◆ TASK INSTRUCTIONS: Going down the listing below, print exactly each line from the one with "How much iron" up to and including the one with "Why does my", and skip the rest.

◆ SOURCE DATA:

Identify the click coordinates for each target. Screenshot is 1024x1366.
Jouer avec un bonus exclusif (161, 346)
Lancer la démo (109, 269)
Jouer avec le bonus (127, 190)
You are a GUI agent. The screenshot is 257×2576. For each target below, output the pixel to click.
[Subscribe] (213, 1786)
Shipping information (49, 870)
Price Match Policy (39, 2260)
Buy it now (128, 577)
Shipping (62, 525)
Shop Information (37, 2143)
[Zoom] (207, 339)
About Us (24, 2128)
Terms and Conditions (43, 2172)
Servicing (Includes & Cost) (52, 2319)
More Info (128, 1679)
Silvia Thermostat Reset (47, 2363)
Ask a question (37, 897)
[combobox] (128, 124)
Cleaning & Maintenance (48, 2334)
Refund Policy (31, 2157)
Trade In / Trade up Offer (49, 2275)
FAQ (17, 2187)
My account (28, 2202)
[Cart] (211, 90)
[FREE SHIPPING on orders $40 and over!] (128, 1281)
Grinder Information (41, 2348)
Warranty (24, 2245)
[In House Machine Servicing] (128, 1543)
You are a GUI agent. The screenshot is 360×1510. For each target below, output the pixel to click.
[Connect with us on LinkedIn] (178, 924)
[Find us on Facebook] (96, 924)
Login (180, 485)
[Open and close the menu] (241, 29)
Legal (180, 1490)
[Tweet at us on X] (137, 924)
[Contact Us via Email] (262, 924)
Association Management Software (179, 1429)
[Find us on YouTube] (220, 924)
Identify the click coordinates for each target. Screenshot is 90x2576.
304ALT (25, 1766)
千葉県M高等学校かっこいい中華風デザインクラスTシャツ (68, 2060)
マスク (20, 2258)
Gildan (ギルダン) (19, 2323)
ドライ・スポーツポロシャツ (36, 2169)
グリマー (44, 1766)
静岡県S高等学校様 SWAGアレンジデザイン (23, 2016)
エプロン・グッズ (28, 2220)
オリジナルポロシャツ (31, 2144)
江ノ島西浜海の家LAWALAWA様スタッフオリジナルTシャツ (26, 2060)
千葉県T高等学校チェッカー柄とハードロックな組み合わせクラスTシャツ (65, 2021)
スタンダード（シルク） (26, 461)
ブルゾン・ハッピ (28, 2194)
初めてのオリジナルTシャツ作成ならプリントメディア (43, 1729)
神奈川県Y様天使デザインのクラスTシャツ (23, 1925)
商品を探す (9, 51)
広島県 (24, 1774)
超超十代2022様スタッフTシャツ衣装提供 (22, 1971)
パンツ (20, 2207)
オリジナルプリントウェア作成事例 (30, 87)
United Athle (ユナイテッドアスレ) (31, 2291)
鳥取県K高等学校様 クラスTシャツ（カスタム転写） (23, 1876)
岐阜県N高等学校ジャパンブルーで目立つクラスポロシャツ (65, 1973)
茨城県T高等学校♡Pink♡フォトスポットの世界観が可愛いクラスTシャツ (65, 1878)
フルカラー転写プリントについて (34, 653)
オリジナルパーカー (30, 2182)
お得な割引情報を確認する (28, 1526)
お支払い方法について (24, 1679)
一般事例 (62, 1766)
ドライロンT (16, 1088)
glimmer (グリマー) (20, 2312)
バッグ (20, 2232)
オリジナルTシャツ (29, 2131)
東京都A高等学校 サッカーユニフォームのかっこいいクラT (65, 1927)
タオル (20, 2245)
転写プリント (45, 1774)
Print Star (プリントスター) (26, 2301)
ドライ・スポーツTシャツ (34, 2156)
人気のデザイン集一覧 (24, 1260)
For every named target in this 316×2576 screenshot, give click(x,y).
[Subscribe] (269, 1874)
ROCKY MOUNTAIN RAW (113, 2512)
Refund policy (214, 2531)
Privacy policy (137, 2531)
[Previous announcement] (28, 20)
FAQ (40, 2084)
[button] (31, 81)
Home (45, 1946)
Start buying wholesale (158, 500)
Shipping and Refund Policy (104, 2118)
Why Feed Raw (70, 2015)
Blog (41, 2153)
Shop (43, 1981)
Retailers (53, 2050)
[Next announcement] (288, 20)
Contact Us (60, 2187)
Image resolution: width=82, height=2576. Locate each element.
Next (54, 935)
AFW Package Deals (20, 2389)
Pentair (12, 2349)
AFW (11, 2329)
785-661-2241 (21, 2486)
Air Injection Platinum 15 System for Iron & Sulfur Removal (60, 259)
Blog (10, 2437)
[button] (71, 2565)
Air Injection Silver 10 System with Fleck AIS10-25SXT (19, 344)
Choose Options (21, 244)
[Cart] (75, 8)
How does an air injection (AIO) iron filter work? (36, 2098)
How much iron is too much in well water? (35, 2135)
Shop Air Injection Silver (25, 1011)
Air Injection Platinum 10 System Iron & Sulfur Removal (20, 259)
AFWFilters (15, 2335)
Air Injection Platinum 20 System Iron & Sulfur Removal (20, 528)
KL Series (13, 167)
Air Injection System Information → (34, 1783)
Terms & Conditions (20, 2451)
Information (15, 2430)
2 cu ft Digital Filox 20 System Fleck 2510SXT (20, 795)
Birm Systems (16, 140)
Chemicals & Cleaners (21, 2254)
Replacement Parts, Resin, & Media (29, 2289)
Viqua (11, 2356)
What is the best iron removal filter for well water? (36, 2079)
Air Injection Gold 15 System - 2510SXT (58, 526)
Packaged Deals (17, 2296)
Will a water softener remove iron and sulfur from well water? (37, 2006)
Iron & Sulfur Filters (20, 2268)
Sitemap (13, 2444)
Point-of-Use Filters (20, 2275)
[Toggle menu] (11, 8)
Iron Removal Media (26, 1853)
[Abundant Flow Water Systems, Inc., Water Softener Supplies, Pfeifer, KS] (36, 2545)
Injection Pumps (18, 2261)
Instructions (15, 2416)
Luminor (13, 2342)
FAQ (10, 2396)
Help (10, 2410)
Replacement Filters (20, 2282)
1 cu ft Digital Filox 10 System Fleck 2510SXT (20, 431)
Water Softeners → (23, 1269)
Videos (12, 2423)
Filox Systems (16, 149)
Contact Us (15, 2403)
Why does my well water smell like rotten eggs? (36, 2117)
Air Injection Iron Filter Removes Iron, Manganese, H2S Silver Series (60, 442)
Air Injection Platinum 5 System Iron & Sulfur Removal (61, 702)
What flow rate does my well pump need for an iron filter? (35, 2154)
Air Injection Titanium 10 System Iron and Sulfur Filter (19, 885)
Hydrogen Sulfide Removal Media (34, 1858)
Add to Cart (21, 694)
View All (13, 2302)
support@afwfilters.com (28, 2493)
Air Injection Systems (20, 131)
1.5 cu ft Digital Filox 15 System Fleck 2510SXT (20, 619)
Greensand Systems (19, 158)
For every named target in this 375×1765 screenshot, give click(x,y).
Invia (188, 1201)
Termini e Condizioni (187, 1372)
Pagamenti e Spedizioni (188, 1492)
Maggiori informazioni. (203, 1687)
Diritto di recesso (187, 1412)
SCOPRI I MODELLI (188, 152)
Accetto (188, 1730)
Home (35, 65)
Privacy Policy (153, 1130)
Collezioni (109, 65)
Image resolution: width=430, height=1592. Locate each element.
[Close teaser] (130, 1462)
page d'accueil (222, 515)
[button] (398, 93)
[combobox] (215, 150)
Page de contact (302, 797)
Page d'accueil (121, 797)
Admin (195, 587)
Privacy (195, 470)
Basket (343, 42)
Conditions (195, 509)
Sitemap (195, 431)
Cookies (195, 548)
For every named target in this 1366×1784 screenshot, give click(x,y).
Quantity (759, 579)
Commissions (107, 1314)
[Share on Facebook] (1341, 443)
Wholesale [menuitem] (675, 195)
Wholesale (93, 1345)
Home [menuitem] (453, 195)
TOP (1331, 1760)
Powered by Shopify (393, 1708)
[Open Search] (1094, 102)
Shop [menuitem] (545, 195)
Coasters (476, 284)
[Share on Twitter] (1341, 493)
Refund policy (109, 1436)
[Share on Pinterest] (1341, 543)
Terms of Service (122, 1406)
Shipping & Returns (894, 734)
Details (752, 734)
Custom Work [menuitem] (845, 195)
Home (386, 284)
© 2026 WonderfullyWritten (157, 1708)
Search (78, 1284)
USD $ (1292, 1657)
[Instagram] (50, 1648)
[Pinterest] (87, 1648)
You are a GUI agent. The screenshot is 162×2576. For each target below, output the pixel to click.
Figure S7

◆ TASK OUTPUT:
How much iron is too much in well water? (35, 2135)
Shop Air Injection Silver (25, 1011)
Air Injection Platinum 10 System Iron & Sulfur Removal (20, 259)
AFWFilters (15, 2335)
Air Injection Platinum 20 System Iron & Sulfur Removal (20, 528)
KL Series (13, 167)
Air Injection System Information → (34, 1783)
Terms & Conditions (20, 2451)
Information (15, 2430)
2 cu ft Digital Filox 20 System Fleck 2510SXT (20, 795)
Birm Systems (16, 140)
Chemicals & Cleaners (21, 2254)
Replacement Parts, Resin, & Media (29, 2289)
Viqua (11, 2356)
What is the best iron removal filter for well water? (36, 2079)
Air Injection Gold 15 System - 2510SXT (58, 526)
Packaged Deals (17, 2296)
Will a water softener remove iron and sulfur from well water? (37, 2006)
Iron & Sulfur Filters (20, 2268)
Sitemap (13, 2444)
Point-of-Use Filters (20, 2275)
[Toggle menu] (11, 8)
Iron Removal Media (26, 1853)
[Abundant Flow Water Systems, Inc., Water Softener Supplies, Pfeifer, KS] (36, 2545)
Injection Pumps (18, 2261)
Instructions (15, 2416)
Luminor (13, 2342)
FAQ (10, 2396)
Help (10, 2410)
Replacement Filters (20, 2282)
1 cu ft Digital Filox 10 System Fleck 2510SXT (20, 431)
Water Softeners → (23, 1269)
Videos (12, 2423)
Filox Systems (16, 149)
Contact Us (15, 2403)
Why does my well water smell like rotten eggs? (36, 2117)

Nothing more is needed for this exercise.